Mélanie Gauvin rappelle : « en ne haussant pas substantiellement le salaire minimum, le gouvernement prive l’État de revenus qui pourraient en découler, tout en l’obligeant à maintenir des transferts élevés vers les personnes qui, autrement, arriveraient encore moins à joindre les deux bouts. Et il ne s’agit pas de montants marginaux : pour la seule année 2017, le gouvernement du Québec aurait augmenté sa marge de manœuvre budgétaire de plus de 980 millions $ s’il avait porté le salaire minimum à 15 $ l’heure. »
Tirer des leçons de la crise sanitaire
En terminant, il serait dommage de ne pas tirer des leçons de la crise sanitaire. La pandémie a fait réaliser à bien du monde que les travailleurs et surtout les travailleuses « essentielles » ne travaillent pas toutes dans le réseau de la santé ou celui de l’éducation; elles se retrouvent aussi dans les commerces d’alimentation, les pharmacies, les restaurants, les groupes communautaires, et elles gagnent pour la plupart des « pinottes ».
« La pandémie de COVID-19 a rapidement provoqué un changement de discours et suscité une reconnaissance inhabituelle pour les personnes travaillant au bas de l’échelle. Au printemps dernier, des commerces considérés essentiels ont même offert, sur la base d’initiatives privées, des primes salariales à leurs employé.es », rappelle Virginie Larivière.

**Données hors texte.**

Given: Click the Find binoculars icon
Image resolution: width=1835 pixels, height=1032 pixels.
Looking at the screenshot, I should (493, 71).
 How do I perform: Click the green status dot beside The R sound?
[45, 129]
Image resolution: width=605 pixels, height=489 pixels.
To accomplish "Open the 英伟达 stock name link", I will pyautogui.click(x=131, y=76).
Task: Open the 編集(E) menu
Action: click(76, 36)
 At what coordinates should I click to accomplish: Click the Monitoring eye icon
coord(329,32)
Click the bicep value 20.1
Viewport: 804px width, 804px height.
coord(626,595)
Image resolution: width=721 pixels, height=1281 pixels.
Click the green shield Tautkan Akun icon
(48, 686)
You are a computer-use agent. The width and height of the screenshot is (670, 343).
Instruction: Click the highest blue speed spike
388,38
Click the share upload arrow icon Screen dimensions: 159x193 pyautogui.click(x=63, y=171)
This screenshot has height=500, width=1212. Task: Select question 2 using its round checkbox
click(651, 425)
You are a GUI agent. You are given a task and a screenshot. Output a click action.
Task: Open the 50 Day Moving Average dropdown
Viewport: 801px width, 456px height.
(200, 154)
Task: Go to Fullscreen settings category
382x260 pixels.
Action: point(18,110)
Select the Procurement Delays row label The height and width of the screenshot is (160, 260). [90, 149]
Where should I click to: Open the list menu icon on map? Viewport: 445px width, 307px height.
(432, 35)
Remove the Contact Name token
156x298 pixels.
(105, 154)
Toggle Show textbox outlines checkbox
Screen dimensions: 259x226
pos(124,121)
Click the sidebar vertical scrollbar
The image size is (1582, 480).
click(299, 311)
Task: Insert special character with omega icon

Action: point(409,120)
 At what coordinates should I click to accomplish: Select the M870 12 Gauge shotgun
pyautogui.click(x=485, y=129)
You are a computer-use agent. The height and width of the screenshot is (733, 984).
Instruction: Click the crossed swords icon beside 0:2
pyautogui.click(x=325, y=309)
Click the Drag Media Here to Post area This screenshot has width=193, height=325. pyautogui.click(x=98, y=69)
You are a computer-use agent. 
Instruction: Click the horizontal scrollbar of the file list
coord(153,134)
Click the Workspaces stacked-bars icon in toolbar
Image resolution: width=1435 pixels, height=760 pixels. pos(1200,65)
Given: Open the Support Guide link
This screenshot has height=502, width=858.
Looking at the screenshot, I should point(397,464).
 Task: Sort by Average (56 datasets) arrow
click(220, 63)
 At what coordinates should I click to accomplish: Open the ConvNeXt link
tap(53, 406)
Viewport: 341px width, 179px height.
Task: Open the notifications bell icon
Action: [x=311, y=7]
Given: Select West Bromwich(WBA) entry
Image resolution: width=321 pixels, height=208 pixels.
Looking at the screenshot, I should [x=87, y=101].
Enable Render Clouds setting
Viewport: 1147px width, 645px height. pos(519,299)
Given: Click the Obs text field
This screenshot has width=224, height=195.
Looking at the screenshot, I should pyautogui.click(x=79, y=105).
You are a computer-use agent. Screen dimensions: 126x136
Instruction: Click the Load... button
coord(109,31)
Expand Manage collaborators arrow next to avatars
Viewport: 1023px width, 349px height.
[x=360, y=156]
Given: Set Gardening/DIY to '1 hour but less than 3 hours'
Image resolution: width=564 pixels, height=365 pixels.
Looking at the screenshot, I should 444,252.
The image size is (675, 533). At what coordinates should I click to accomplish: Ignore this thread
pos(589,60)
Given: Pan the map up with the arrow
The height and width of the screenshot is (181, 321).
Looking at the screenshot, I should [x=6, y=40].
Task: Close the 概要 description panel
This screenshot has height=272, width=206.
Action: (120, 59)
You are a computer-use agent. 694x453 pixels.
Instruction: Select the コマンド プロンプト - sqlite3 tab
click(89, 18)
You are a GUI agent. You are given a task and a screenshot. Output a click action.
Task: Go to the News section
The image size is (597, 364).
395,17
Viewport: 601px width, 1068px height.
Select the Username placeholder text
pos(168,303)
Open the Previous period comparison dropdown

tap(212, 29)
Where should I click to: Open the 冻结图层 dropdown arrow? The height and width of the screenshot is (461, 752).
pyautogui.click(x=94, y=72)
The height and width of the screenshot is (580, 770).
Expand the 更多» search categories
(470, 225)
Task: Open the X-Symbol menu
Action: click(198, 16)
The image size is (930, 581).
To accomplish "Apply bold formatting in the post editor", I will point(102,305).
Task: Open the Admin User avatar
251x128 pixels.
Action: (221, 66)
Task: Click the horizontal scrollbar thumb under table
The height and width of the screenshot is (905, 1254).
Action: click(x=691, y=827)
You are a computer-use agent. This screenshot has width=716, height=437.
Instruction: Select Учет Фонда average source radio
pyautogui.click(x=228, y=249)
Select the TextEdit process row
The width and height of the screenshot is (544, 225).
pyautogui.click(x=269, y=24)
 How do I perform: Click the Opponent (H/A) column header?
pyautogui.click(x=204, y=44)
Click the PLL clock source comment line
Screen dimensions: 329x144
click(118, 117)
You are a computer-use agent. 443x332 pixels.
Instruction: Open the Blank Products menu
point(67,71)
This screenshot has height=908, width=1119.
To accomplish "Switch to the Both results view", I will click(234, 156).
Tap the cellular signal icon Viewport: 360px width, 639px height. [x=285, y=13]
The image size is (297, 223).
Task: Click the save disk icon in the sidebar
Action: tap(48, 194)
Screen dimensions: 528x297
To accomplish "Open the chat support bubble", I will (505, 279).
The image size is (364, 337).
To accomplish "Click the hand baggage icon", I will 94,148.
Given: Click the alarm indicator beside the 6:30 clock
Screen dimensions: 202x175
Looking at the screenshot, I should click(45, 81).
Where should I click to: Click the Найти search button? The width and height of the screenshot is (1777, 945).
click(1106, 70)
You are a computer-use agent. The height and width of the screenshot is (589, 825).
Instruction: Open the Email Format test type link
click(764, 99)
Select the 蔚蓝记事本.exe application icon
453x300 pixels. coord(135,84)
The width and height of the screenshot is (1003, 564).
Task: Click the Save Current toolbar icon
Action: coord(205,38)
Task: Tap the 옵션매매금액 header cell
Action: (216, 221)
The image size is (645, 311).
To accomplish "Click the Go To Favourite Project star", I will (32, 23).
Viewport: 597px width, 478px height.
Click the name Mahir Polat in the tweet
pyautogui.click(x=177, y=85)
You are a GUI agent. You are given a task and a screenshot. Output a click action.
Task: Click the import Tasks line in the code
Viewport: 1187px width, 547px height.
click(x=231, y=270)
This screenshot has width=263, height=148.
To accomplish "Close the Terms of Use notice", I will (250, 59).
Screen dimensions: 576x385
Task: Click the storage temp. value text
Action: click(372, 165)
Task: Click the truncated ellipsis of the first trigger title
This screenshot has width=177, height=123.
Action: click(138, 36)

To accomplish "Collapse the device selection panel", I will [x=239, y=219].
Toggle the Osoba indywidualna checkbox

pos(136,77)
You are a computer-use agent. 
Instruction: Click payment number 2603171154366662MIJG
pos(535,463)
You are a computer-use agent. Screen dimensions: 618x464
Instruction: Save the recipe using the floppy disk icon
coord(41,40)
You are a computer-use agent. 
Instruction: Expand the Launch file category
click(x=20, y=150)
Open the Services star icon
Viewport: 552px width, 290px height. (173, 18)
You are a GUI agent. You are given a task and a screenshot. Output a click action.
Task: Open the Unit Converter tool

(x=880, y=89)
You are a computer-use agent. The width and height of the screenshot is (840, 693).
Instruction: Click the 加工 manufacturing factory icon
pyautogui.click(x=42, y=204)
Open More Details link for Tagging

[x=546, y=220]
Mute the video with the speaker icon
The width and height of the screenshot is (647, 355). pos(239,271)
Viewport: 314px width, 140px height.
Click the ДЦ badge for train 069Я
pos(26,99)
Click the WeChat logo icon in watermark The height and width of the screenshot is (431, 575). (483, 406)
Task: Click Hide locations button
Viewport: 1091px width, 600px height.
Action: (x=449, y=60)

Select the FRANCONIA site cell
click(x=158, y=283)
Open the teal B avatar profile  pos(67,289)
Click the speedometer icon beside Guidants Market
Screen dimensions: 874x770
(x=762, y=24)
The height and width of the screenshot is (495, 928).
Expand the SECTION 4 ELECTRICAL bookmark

La plupart de ces primes ont cessé d’être versées au début de l’été 2020, alors que les effets de la pandémie s’estompaient et, hormis quelques exceptions, elles n’ont pas été renouvelées à l’automne, alors que la deuxième vague de COVID-19 frappait pourtant le Québec de plein fouet. Il est à noter que ces primes, qui dans plusieurs cas portaient le salaire horaire offert au-delà du 15 $ l’heure, n’auront pas empêché les grandes chaînes de l’alimentation d’enregistrer des profits records en pleine pandémie.
« La campagne 5-10-15 est d’avis qu’un emploi à temps plein devrait permettre à une personne de sortir de la pauvreté, pandémie ou pas, conclut Virginie Larivière. Les primes salariales, pour généreuses qu’elles puissent être, par leur caractère arbitraire et temporaire, ne peuvent suppléer au rôle de l’État pour déterminer le salaire minimum. Et ce dernier doit assurer la sortie de la pauvreté! »
Les sept organisations membres de la campagne 5-10-15 sont : le Front de défense des non-syndiquéEs, le Collectif pour un Québec sans pauvreté, la Centrale des syndicats démocratiques (CSD), la Confédération des syndicats nationaux (CSN), la Centrale des syndicats du Québec (CSQ), le Syndicat de la fonction publique et parapublique du Québec (SFPQ) et le Syndicat de professionnelles et professionnels du gouvernement du Québec (SPGQ).